Eso era lo que de verdad la preocupaba. Se preguntaba si aquellos dos solo se habrían dado un tiempo para ver si su matrimonio se partía en pedazos o si era verdad que habían puesto fin a su relación, como Eric le había dicho antes de salir de Nueva York.
– Claro que no, Diana. Le llevo treinta años. Además, ni siquiera se trata de eso. Yo te quiero. Cometí un error, hice algo increíblemente estúpido. Me equivoqué y lo he reconocido. Ahora, por amor de Dios, no le des más vueltas. Olvidémoslo y sigamos adelante.
– ¡Qué fácil te resulta decirlo! -dijo, mirándolo con ojos llenos de desolación.
No podía superarlo. La habían traicionado y rechazado. En esos momentos se sentía como si tuviera mil años y ya no confiaba en él. Y no ayudaba precisamente saber que era lo bastante vieja como para ser la madre de la otra mujer. Por vez primera en su vida, se sentía vieja y poco atractiva para él. Él había tratado de hacerle el amor varias veces desde que llegaron, pero Diana se había negado. No podía y no sabía si podría nunca más.
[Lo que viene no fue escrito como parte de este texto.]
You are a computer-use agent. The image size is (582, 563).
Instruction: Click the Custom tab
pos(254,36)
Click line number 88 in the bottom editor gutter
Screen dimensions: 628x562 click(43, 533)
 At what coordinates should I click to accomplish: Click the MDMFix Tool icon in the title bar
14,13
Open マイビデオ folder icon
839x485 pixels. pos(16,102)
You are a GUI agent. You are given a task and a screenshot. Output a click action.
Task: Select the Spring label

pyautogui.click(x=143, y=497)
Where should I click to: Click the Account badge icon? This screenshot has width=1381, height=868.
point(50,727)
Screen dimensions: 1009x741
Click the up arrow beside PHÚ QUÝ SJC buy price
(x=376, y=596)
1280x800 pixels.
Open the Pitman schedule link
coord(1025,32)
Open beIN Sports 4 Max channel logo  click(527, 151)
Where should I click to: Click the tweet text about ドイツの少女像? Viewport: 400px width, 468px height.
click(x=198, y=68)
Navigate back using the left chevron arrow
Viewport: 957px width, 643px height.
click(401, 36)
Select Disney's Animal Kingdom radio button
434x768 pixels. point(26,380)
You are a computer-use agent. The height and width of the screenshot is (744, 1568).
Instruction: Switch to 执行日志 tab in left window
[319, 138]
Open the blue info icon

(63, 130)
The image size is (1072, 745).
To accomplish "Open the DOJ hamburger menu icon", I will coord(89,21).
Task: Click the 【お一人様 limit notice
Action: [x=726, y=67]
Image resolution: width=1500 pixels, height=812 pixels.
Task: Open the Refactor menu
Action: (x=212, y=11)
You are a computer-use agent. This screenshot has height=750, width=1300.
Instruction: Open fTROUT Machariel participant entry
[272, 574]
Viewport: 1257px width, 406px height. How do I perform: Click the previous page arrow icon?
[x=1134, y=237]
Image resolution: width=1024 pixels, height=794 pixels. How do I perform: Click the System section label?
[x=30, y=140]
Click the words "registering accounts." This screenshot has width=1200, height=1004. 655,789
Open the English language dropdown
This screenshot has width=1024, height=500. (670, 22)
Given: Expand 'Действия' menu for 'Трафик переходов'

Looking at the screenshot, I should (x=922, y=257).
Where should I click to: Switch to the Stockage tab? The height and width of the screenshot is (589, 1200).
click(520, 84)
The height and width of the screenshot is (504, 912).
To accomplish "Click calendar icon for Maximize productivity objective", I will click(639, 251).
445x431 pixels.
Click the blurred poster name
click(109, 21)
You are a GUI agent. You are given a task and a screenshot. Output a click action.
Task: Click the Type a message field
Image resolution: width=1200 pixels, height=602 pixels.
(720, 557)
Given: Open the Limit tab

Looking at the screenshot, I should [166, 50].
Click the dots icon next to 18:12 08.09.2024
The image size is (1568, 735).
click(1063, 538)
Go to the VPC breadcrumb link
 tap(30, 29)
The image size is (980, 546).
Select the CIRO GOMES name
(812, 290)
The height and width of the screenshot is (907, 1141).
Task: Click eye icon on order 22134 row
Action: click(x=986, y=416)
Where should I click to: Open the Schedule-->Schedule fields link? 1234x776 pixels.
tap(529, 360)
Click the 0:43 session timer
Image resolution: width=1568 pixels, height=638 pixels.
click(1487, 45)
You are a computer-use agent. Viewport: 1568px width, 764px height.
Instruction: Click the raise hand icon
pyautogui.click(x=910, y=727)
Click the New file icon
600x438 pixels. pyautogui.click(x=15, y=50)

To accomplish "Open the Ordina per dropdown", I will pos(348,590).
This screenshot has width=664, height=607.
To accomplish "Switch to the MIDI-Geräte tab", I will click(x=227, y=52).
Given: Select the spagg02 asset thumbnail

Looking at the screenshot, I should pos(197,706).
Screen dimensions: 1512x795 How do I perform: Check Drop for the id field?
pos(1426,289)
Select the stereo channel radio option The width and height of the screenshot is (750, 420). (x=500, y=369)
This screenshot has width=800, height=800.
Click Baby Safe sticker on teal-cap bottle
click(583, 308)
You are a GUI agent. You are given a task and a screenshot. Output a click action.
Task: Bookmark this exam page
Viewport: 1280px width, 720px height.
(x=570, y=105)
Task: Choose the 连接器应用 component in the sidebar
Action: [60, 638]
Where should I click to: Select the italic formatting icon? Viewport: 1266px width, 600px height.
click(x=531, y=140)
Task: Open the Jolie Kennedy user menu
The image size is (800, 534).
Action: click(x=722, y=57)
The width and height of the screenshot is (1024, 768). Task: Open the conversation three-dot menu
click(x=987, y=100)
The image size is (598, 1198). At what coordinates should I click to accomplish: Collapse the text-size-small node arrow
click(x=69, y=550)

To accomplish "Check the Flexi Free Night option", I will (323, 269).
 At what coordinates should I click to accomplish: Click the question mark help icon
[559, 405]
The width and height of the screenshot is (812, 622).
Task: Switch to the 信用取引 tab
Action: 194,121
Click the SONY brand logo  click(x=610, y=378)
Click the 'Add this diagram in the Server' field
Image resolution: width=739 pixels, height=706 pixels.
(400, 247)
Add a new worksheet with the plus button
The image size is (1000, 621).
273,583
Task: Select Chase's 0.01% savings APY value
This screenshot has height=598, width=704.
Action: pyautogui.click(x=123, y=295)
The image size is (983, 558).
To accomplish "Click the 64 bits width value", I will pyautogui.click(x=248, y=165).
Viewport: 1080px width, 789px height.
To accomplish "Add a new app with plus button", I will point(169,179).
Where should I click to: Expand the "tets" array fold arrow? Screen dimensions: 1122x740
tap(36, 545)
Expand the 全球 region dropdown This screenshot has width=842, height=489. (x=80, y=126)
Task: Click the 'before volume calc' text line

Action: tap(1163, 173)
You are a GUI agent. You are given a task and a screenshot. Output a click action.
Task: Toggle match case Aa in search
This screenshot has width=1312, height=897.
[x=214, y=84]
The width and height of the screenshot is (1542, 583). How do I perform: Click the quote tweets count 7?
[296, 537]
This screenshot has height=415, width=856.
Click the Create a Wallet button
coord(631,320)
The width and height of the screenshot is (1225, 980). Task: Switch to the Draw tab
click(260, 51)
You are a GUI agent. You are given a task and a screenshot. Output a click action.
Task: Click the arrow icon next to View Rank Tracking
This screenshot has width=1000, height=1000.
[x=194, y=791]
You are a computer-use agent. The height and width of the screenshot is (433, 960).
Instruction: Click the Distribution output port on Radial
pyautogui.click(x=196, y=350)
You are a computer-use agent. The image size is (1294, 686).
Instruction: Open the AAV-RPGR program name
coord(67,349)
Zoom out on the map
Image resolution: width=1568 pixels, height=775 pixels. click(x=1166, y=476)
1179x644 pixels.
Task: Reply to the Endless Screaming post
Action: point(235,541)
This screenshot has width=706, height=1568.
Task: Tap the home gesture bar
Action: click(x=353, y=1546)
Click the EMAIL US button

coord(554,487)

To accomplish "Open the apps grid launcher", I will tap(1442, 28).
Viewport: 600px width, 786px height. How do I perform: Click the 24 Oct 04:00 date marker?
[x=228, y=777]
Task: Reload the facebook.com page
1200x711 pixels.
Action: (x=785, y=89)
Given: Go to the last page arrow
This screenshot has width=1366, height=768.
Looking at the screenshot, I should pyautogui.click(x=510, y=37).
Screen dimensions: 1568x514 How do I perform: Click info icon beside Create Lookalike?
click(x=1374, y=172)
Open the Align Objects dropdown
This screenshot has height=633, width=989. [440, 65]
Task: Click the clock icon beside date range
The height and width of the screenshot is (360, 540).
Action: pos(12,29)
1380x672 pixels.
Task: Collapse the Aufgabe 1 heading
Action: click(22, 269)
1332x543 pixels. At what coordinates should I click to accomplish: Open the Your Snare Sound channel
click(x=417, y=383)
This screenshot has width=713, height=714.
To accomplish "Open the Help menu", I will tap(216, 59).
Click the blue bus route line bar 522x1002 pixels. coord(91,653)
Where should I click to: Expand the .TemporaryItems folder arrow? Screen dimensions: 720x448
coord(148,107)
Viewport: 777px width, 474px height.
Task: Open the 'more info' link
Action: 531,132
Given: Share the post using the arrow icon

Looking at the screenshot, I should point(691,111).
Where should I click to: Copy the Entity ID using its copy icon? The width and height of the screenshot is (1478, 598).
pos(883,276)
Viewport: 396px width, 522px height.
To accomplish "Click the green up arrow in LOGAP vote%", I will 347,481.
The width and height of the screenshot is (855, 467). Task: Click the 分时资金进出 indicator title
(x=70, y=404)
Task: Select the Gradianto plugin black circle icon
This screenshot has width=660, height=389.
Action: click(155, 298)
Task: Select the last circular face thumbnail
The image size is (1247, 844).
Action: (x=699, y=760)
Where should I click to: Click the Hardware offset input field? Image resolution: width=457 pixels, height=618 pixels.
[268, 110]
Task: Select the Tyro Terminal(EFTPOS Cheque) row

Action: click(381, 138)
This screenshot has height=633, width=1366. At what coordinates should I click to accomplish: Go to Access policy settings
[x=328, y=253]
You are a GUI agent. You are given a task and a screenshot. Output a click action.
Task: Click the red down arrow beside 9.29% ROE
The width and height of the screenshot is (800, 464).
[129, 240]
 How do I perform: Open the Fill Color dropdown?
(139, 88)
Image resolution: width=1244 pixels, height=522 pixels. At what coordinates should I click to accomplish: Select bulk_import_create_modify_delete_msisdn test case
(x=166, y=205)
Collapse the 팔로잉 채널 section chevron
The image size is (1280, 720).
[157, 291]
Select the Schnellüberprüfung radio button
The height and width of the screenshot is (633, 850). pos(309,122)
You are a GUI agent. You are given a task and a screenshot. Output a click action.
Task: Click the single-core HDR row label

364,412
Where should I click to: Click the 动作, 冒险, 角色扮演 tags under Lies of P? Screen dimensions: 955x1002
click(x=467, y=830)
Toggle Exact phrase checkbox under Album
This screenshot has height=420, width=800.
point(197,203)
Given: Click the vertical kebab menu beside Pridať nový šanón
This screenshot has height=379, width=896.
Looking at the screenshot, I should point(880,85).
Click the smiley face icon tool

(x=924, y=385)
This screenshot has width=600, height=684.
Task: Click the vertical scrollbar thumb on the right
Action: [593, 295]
– Ya no sé qué más decirte. Supongo que tendrá que pasar tiempo para que vuelvas a confiar en mí -dijo Eric.
Mientras tanto, sabía que debía tener paciencia y pagar por sus pecados, pero no era fácil para ninguno de los dos. Barbara le suplicaba que volviera con ella. Había embaucado a su secretaria, que sentía lástima por ella, y había conseguido sacarle su número de teléfono en Francia. Él le repitió que era imposible y le pidió que no volviera a llamarlo. Ella estaba llorando cuando colgaron y él se sentía como si fuera un monstruo. Pero no podía quejarse a su mujer. Ambas lo odiaban. Era una situación lamentable para él, pero reconocía que todo había sido culpa suya.
Justo cuando Eric y Diana dejaron de hablar, entró Gwen, con aspecto feliz y relajado; vio, al instante, la angustiosa expresión de sus caras. Era fácil comprender que algo terrible les estaba pasando y no quería entrometerse. Diana no parecía estar más cerca de reconciliarse con su marido que cuando llegaron a Saint-Tropez, a pesar de que habían compartido algunos momentos agradables. Pero la verdad la acosaba y no importaba lo bonito que fuera Saint-Tropez ni lo deliciosa que fuera la comida ni lo encantadora que era la luz de la luna; él la había traicionado y nada podía hacer que ella lo olvidara. Era la razón por la que le había dicho a Pascale, la noche que llegaron, que tenía que divorciarse. No podía imaginar que lograra superarlo ni perdonarlo; lo único que hacía falta era una llamada de teléfono para recordarle la agonía que le había hecho sufrir.